Durante muchos años, exigimos a nuestro cuerpo sin darnos cuenta. Lo forzamos, lo ignoramos, lo juzgamos. Nos quejamos de lo que le faltaba o de lo que no encajaba con ciertas expectativas. Pero llega un momento en que, al mirarnos al espejo con más compasión que crítica, comprendemos todo lo que ese cuerpo ha hecho por nosotros.
Cada arruga es una página escrita con experiencia. Cada cicatriz, una señal de lucha superada. Cada cana, un reflejo del tiempo vivido. Nuestro cuerpo ha sido refugio en la enfermedad, motor en los días agitados, testigo silencioso de nuestras emociones. Ha sostenido abrazos, ha resistido pérdidas, ha respondido incluso cuando lo tratamos con desdén.
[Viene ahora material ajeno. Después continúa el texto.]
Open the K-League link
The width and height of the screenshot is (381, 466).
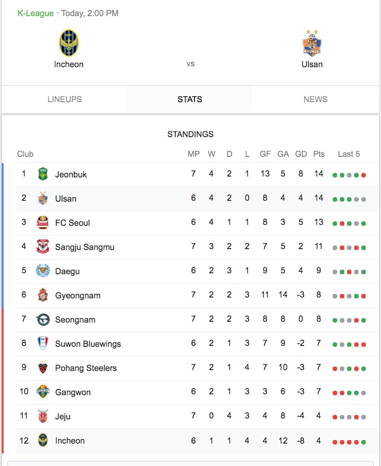[x=36, y=13]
Sentir gratitud hacia él no es una consigna estética, es un acto de reconciliación. Es agradecerle por los pasos dados, por las veces que sanó sin que se lo pidiéramos, por las oportunidades de sentir, tocar, abrazar, cuidar. No es un cuerpo perfecto, pero sí es el único que ha estado con nosotros en cada instante.
A esta altura de la vida, más que exigirle, hay que honrarlo. Escucharlo, atenderlo, respetar sus límites. Tratarlo con el mismo cariño que le ofrecemos a quienes amamos. Porque cuando uno se agradece a sí mismo desde el cuerpo, también aprende a vivir con más ternura desde el alma.